Kathlyne Barnum, LMFT, MA
Clinical Counseling Program Supervisor
The Elizabeth Hospice
My parents had a strong desire to provide tradition, create memories and keep the magic of the holiday season alive throughout the years…first for my sisters and me, and then for our spouses and children. This desire to create memories, hold on to traditions, and provide hope for the season became especially relevant in the last four years of my father’s life, who was diagnosed with a rare cancer in 2016. Spending time with him during his favorite holiday became more urgent… special… and tender. After he died in July of 2020, entering the holiday season without him seemed cruel, overwhelming and unfair. A few tips that helped me include:
- Be around supportive and comforting people. Know that people, even in the same family, grieve differently. Find your tribe. That might be a new friend, a neighbor or your therapist. Find those people who support you and can sit with your grief emotions without judgment or needing to “fix” you.

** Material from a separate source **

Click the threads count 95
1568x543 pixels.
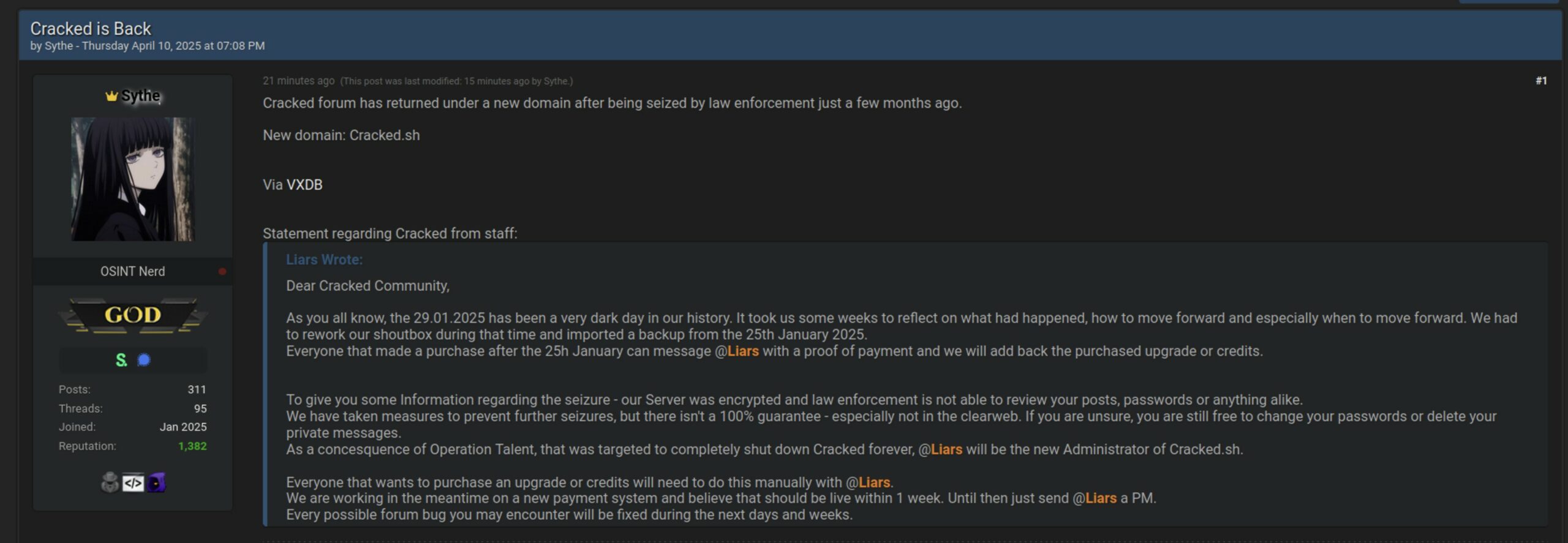200,408
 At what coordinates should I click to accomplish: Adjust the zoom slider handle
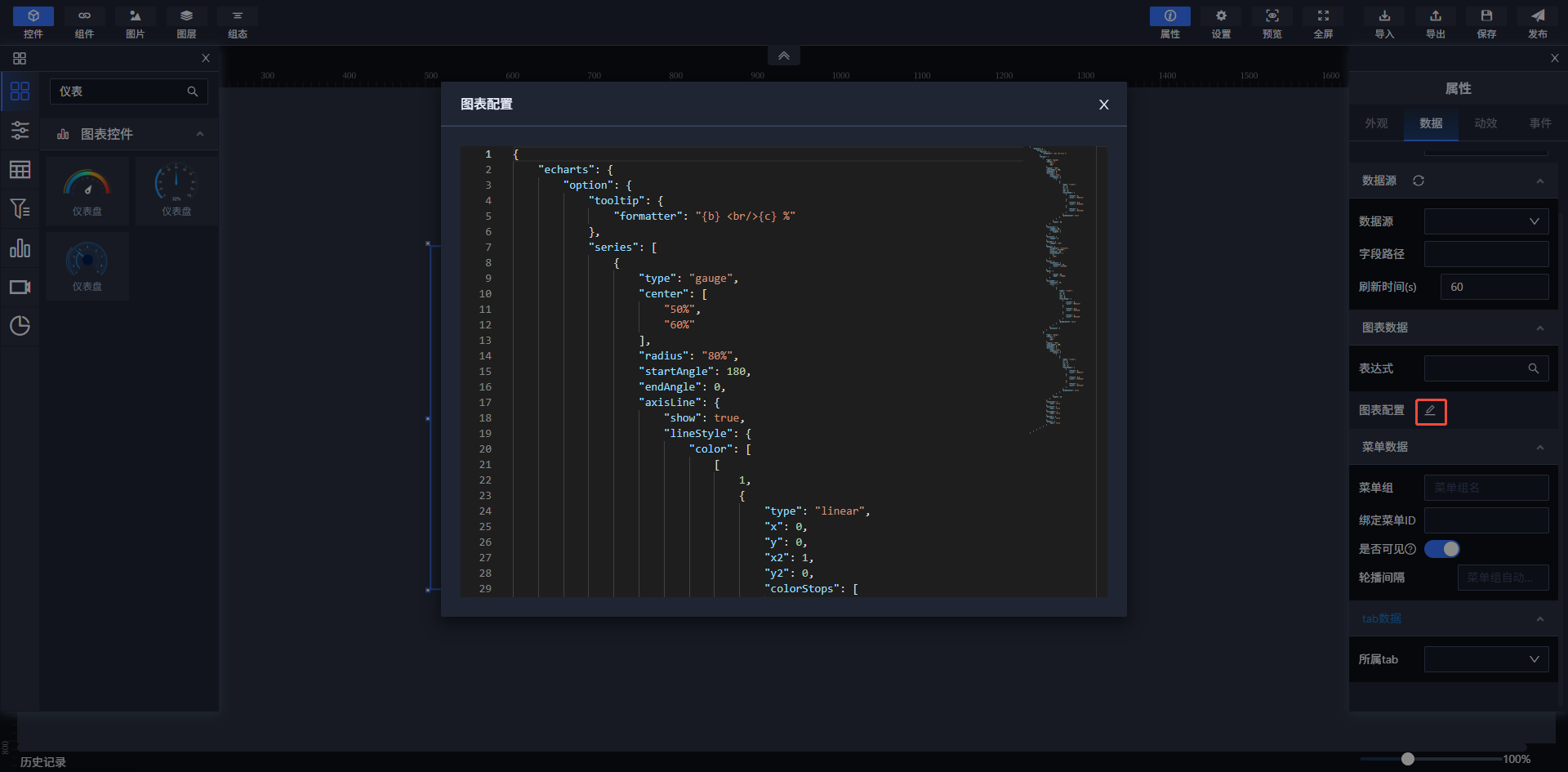pyautogui.click(x=1407, y=759)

- As author and grief expert David Kessler says, “No” is a complete sentence. You don’t have to explain to others why you might decline a holiday invitation or not decorate the house like in years past, or at all.
- Have a plan. Whether it’s an exit plan once at an event, a tentative plan of how you’re going to spend the day or deciding what holiday traditions you want to keep or change, having a plan can take the stress off from having to make a quick decision or feeling pressured to do (or not do) something.
- Have self-compassion. Grief is exhausting! Be tolerant of your physical and emotional limits. Respect what your mind and body are telling you. Slow down and lower your expectations about being at your peak during the holiday season. Drink lots of water. Take naps. Try to eliminate unnecessary stressors. Breathe.
- Be present. Give yourself permission to smile, laugh and enjoy the company of others and the beauty of the season. It’s true that you can feel two opposing feelings at the same time. I can find myself experiencing the joyfulness of the holiday through my children’s eyes, while at the same time experiencing the sadness and missing my dad’s presence greatly.
My family is now in the second holiday season without my father. And while I continue to get sharp jabs of deep missing, and bittersweet moments of fond past memories, I find that the magic and beauty of the season can also surround me. And, I know that my dad wouldn’t want it any other way.
Kathlyne Barnum is a Licensed Marriage Family Therapist and a Clinical Counseling Supervisor with The Elizabeth Hospice. She has been practicing therapy with an expertise in grief, loss and bereavement for the past 20 years. Kathlyne’s memories of her dad are always close to her heart and mind. She plans to follow her own advice for keeping the magic of the season alive this holiday season.